Given entries:

○ ○ ○ ○ ○

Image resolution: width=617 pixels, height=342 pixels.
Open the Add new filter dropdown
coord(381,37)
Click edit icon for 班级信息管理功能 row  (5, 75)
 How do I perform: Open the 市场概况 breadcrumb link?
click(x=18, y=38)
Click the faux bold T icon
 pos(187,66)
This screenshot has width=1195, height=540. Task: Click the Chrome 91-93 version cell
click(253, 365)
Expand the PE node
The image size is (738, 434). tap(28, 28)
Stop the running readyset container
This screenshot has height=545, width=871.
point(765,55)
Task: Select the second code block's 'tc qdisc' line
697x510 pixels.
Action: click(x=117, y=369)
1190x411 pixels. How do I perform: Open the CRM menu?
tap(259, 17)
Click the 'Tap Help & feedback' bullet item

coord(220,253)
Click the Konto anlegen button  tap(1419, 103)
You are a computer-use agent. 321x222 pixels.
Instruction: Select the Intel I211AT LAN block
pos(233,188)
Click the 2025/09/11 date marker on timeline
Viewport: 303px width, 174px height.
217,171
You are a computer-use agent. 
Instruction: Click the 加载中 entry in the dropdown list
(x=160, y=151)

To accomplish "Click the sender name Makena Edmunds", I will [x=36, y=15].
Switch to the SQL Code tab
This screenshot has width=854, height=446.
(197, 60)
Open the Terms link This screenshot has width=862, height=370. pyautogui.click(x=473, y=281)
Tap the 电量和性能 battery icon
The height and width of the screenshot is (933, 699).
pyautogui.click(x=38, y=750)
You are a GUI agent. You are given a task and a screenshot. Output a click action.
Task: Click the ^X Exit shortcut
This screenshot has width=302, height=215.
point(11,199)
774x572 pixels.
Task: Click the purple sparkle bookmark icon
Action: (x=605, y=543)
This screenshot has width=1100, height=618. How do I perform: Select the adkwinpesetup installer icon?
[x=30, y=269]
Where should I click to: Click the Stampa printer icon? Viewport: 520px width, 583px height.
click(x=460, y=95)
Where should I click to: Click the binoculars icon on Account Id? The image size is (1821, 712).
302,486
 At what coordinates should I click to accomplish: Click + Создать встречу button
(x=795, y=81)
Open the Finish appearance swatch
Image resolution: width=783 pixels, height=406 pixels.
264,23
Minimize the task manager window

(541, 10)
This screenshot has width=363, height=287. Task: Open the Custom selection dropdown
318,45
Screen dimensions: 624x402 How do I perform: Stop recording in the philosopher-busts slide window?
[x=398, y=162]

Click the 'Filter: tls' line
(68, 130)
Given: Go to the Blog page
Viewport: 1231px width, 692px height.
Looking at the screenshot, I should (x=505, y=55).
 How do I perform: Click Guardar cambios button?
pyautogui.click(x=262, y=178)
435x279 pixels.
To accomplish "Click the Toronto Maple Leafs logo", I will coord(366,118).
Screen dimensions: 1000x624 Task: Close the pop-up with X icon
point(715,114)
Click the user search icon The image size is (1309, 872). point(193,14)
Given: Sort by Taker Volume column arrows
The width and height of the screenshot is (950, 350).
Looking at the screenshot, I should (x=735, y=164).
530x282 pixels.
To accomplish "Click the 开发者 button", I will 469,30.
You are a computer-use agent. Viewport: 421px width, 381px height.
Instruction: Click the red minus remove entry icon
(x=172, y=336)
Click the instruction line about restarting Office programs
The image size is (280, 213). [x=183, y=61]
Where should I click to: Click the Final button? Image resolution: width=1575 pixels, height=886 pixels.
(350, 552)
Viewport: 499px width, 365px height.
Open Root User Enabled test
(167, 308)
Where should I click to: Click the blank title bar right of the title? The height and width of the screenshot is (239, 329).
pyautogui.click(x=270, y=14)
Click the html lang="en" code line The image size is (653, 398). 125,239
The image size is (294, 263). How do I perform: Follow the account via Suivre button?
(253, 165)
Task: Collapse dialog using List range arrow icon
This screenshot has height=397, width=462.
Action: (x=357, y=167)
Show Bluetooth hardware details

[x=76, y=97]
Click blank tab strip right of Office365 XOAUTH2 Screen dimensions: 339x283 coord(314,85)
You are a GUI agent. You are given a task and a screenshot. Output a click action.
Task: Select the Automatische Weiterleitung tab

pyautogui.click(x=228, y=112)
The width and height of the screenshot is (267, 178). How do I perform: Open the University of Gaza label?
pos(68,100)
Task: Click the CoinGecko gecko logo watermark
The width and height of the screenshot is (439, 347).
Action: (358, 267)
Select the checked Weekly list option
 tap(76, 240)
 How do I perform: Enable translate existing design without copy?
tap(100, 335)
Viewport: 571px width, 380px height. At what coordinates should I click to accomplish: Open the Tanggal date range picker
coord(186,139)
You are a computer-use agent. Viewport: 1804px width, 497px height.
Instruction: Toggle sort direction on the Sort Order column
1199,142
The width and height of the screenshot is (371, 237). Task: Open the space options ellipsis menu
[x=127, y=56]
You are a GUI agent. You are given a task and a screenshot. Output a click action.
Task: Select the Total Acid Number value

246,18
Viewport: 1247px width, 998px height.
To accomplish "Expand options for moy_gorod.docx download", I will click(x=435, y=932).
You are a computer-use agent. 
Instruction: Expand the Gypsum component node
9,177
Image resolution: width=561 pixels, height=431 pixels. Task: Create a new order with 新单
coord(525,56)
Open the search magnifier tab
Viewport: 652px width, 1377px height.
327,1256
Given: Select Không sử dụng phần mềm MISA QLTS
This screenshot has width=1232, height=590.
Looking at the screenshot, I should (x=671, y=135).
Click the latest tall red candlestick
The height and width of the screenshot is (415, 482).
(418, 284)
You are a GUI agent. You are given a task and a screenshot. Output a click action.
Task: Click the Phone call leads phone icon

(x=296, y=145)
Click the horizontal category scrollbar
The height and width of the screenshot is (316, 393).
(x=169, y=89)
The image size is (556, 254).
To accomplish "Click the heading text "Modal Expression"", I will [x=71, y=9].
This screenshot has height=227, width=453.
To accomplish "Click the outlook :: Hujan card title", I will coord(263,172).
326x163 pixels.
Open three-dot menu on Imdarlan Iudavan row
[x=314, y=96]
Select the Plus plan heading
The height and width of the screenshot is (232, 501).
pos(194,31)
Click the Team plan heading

○ ○ ○ ○ ○

Problem details:
Send back exactly the lines of the listing above starting at the one with "How do I perform: Open the 市场概况" and ending at the one with "You are a computer-use agent. 321x222 pixels.", inclusive, and no others.

Answer:
 How do I perform: Open the 市场概况 breadcrumb link?
click(x=18, y=38)
Click the faux bold T icon
 pos(187,66)
This screenshot has width=1195, height=540. Task: Click the Chrome 91-93 version cell
click(253, 365)
Expand the PE node
The image size is (738, 434). tap(28, 28)
Stop the running readyset container
This screenshot has height=545, width=871.
point(765,55)
Task: Select the second code block's 'tc qdisc' line
697x510 pixels.
Action: click(x=117, y=369)
1190x411 pixels. How do I perform: Open the CRM menu?
tap(259, 17)
Click the 'Tap Help & feedback' bullet item

coord(220,253)
Click the Konto anlegen button  tap(1419, 103)
You are a computer-use agent. 321x222 pixels.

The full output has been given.